--- Begin SUPPLIED MATERIAL ---

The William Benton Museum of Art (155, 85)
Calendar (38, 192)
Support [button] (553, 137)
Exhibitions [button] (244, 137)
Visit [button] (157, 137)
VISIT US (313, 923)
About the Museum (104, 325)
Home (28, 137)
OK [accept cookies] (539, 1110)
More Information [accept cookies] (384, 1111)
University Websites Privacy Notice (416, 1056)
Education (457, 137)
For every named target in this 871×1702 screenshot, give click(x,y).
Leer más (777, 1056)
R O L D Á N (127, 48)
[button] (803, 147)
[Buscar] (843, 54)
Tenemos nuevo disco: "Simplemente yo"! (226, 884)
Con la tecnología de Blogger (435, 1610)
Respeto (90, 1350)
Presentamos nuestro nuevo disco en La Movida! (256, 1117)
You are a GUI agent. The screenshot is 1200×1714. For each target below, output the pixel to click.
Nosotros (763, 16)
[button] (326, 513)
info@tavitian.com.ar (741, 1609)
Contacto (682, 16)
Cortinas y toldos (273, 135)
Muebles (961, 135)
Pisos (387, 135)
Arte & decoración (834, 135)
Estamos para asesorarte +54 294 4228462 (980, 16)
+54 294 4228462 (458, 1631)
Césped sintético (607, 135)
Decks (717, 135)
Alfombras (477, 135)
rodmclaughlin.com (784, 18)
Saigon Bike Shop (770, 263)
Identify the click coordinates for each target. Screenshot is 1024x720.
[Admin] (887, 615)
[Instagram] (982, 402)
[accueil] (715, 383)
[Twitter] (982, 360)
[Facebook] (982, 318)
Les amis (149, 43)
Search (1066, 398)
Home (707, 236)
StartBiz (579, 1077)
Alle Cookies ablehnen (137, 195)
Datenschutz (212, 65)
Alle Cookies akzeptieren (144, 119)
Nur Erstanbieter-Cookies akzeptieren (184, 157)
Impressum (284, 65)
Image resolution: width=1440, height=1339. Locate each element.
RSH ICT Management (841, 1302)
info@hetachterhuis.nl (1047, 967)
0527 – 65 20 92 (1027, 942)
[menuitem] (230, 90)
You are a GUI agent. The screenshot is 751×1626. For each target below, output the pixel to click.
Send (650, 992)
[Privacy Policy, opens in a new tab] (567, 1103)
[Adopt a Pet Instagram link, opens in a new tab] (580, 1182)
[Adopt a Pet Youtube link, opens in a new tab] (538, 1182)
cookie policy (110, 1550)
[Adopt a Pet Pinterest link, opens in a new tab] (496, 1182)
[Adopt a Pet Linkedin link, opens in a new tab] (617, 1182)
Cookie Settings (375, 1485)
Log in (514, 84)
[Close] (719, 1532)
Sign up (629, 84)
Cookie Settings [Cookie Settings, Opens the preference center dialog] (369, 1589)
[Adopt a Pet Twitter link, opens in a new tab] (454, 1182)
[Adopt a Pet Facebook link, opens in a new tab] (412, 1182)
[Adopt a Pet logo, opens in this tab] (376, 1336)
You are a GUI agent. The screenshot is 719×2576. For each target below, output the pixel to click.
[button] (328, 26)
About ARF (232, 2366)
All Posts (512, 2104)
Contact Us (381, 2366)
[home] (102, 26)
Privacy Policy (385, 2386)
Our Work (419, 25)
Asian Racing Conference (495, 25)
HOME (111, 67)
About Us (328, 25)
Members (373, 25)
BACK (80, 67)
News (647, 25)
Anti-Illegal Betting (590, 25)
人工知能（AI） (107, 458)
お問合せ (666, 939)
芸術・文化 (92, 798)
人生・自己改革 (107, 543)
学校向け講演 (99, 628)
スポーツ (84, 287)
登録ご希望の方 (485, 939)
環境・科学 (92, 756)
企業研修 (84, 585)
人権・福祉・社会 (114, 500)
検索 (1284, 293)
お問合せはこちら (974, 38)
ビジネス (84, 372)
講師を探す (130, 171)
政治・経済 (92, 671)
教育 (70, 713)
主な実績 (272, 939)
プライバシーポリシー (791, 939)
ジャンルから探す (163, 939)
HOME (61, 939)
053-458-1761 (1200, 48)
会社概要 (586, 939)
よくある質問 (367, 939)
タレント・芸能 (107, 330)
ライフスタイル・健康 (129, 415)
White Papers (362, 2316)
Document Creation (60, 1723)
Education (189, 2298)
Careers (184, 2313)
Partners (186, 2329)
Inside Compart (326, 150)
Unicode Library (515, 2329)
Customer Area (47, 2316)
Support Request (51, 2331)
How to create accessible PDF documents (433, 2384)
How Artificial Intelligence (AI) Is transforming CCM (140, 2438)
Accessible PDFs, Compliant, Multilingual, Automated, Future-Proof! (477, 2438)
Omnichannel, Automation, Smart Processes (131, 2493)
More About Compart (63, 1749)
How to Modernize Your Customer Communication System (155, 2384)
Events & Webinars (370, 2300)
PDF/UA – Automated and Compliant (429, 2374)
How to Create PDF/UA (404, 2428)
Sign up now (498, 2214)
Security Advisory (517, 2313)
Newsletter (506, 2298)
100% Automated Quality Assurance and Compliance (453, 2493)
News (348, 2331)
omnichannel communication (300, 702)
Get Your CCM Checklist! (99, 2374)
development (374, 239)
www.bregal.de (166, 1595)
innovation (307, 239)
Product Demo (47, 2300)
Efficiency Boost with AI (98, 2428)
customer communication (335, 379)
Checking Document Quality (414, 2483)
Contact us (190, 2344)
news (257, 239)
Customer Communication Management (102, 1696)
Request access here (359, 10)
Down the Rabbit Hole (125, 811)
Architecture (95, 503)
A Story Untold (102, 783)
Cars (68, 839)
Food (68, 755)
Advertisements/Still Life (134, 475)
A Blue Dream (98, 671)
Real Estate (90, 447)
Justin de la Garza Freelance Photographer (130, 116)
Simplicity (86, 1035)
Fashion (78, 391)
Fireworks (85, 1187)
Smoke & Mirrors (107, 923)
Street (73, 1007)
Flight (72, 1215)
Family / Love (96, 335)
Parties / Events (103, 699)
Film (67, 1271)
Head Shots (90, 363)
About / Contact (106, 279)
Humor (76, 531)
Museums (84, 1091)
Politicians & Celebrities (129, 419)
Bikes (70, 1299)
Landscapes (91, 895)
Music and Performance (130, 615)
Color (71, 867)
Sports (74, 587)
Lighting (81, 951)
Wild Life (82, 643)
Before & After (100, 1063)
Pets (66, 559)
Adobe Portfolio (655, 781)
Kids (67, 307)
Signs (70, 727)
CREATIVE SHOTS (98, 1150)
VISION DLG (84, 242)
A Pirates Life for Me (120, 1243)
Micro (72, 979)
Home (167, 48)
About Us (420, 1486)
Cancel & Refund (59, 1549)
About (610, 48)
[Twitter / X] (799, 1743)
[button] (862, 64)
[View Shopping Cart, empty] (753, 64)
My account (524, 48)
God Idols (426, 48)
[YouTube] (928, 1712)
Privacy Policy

--- End SUPPLIED MATERIAL ---

■ EXERCISE ■
Convert the material from the line containing "Datenschutz (212, 65)" through the line containing "How to create accessible", both included, into a Markdown table with the columns Row and Material line. Number each row and leave out blank lines.

■ THE ANSWER ■
| Row | Material line |
|---|---|
| 1 | Datenschutz (212, 65) |
| 2 | Alle Cookies akzeptieren (144, 119) |
| 3 | Nur Erstanbieter-Cookies akzeptieren (184, 157) |
| 4 | Impressum (284, 65) |
| 5 | Image resolution: width=1440, height=1339. Locate each element. |
| 6 | RSH ICT Management (841, 1302) |
| 7 | info@hetachterhuis.nl (1047, 967) |
| 8 | 0527 – 65 20 92 (1027, 942) |
| 9 | [menuitem] (230, 90) |
| 10 | You are a GUI agent. The screenshot is 751×1626. For each target below, output the pixel to click. |
| 11 | Send (650, 992) |
| 12 | [Privacy Policy, opens in a new tab] (567, 1103) |
| 13 | [Adopt a Pet Instagram link, opens in a new tab] (580, 1182) |
| 14 | [Adopt a Pet Youtube link, opens in a new tab] (538, 1182) |
| 15 | cookie policy (110, 1550) |
| 16 | [Adopt a Pet Pinterest link, opens in a new tab] (496, 1182) |
| 17 | [Adopt a Pet Linkedin link, opens in a new tab] (617, 1182) |
| 18 | Cookie Settings (375, 1485) |
| 19 | Log in (514, 84) |
| 20 | [Close] (719, 1532) |
| 21 | Sign up (629, 84) |
| 22 | Cookie Settings [Cookie Settings, Opens the preference center dialog] (369, 1589) |
| 23 | [Adopt a Pet Twitter link, opens in a new tab] (454, 1182) |
| 24 | [Adopt a Pet Facebook link, opens in a new tab] (412, 1182) |
| 25 | [Adopt a Pet logo, opens in this tab] (376, 1336) |
| 26 | You are a GUI agent. The screenshot is 719×2576. For each target below, output the pixel to click. |
| 27 | [button] (328, 26) |
| 28 | About ARF (232, 2366) |
| 29 | All Posts (512, 2104) |
| 30 | Contact Us (381, 2366) |
| 31 | [home] (102, 26) |
| 32 | Privacy Policy (385, 2386) |
| 33 | Our Work (419, 25) |
| 34 | Asian Racing Conference (495, 25) |
| 35 | HOME (111, 67) |
| 36 | About Us (328, 25) |
| 37 | Members (373, 25) |
| 38 | BACK (80, 67) |
| 39 | News (647, 25) |
| 40 | Anti-Illegal Betting (590, 25) |
| 41 | 人工知能（AI） (107, 458) |
| 42 | お問合せ (666, 939) |
| 43 | 芸術・文化 (92, 798) |
| 44 | 人生・自己改革 (107, 543) |
| 45 | 学校向け講演 (99, 628) |
| 46 | スポーツ (84, 287) |
| 47 | 登録ご希望の方 (485, 939) |
| 48 | 環境・科学 (92, 756) |
| 49 | 企業研修 (84, 585) |
| 50 | 人権・福祉・社会 (114, 500) |
| 51 | 検索 (1284, 293) |
| 52 | お問合せはこちら (974, 38) |
| 53 | ビジネス (84, 372) |
| 54 | 講師を探す (130, 171) |
| 55 | 政治・経済 (92, 671) |
| 56 | 教育 (70, 713) |
| 57 | 主な実績 (272, 939) |
| 58 | プライバシーポリシー (791, 939) |
| 59 | ジャンルから探す (163, 939) |
| 60 | HOME (61, 939) |
| 61 | 053-458-1761 (1200, 48) |
| 62 | 会社概要 (586, 939) |
| 63 | よくある質問 (367, 939) |
| 64 | タレント・芸能 (107, 330) |
| 65 | ライフスタイル・健康 (129, 415) |
| 66 | White Papers (362, 2316) |
| 67 | Document Creation (60, 1723) |
| 68 | Education (189, 2298) |
| 69 | Careers (184, 2313) |
| 70 | Partners (186, 2329) |
| 71 | Inside Compart (326, 150) |
| 72 | Unicode Library (515, 2329) |
| 73 | Customer Area (47, 2316) |
| 74 | Support Request (51, 2331) |
| 75 | How to create accessible PDF documents (433, 2384) |